Network Security

How to determine out-of-scope bug bounty assets

How to determine out-of-scope bug bounty assets
Written by ga_dahmani
How to determine out-of-scope bug bounty assets

Applications and networks are rarely hardened as well as they should be, so why not incentivize bug discovery by third parties? Organizations that start their own bug bounty program can pay security researchers to submit bugs they discover instead of posting them online or being found by attackers first.

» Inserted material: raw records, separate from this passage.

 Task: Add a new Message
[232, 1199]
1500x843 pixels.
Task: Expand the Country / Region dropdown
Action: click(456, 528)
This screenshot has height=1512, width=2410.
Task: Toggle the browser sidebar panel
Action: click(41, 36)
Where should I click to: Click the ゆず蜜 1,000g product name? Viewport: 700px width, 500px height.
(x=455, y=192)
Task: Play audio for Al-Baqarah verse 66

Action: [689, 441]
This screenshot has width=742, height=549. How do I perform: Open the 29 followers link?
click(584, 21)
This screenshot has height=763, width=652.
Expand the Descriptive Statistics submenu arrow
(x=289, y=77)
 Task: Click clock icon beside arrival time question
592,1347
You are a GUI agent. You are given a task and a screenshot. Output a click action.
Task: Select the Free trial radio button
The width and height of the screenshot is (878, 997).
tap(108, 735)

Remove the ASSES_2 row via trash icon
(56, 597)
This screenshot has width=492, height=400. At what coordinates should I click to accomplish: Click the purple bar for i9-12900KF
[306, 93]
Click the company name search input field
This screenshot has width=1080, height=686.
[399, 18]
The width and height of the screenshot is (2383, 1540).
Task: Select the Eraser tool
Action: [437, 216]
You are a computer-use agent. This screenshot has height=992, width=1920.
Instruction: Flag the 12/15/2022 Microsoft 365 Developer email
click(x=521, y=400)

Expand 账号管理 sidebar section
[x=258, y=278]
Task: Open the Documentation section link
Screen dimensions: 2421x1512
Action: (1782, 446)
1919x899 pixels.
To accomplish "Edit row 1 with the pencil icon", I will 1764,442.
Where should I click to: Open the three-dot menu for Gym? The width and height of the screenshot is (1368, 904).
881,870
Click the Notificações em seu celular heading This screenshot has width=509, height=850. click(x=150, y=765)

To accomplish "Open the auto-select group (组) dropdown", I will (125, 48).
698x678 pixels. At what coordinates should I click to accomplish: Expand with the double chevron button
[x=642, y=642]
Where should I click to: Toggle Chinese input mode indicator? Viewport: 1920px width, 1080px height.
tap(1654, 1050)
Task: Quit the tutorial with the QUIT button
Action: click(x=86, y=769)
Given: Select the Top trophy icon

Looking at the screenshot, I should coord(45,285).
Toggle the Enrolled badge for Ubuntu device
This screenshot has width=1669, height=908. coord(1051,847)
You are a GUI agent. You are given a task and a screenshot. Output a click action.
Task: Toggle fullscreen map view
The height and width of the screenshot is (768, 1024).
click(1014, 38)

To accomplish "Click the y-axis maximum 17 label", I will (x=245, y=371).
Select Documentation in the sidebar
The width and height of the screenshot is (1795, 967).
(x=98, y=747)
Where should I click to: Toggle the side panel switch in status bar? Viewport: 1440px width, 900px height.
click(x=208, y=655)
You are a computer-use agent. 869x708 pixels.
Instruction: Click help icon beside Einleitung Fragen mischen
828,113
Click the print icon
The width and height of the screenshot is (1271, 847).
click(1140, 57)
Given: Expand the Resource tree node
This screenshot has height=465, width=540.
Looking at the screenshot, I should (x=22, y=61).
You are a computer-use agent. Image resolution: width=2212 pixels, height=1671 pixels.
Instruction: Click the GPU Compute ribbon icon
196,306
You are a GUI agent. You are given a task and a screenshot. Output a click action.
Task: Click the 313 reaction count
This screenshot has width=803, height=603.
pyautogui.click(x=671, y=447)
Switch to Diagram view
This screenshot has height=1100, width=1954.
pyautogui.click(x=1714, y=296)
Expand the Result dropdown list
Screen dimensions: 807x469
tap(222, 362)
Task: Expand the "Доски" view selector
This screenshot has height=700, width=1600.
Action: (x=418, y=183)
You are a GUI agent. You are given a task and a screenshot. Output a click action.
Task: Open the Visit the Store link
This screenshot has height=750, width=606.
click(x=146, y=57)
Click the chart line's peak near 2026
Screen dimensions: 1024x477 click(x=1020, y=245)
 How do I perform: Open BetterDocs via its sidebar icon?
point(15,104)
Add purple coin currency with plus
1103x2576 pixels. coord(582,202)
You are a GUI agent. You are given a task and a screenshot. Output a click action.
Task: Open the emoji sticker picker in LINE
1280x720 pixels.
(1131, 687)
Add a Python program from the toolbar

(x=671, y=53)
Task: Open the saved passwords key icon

Those interested in getting started can use Corporate cybersecurity: risk identification and the Bug Bounty program by author and security researcher John Jackson. One thing to consider when creating a program is what goes into it. It is important to note that not all bugs found are always included in a bug bounty policy. Paying for these out-of-scope errors, Jackson said, is important.

“If you have remote code execution on a server that contains 100,000 PII [personally identifiable information] records, then ‘out of range’ doesn’t really mean anything anymore,” Jackson said. “Attackers don’t care about out of range. If a hacker touches that data and leaks it, he’s paying a lot of money per record.”

In the following excerpt from Chapter 4, Jackson explains how to determine what out-of-scope means without being subject to it at the same time.

Check out a Q&A with Jackson to learn more about bug bounty programs and how they differ from vulnerability disclosure programs.

Cover image of Corporate CybersecurityClick for more information on


Corporate Cybersecurity:
Risk Identification and
Bug bounty program
.

4.9 When is an asset really out of scope?

In general, the goal of out-of-scope reporting is never to dissuade a security researcher from reporting, but rather to ensure baseline restrictions are put in place to avoid legal or financial impact. With that in mind, ideally program managers should be fair in assessing in-scope and out-of-scope vulnerabilities.

A security researcher mines a list of subdomains for the company and finds many assets, some of which are explicitly declared out of scope. Researchers are curious, either by nature or acquired in their lives. They want to know how the components work. In this specific scenario, assume this asset is well known to be out of scope (defined in the out of scope section of the enterprise bug bounty program): should it be tested?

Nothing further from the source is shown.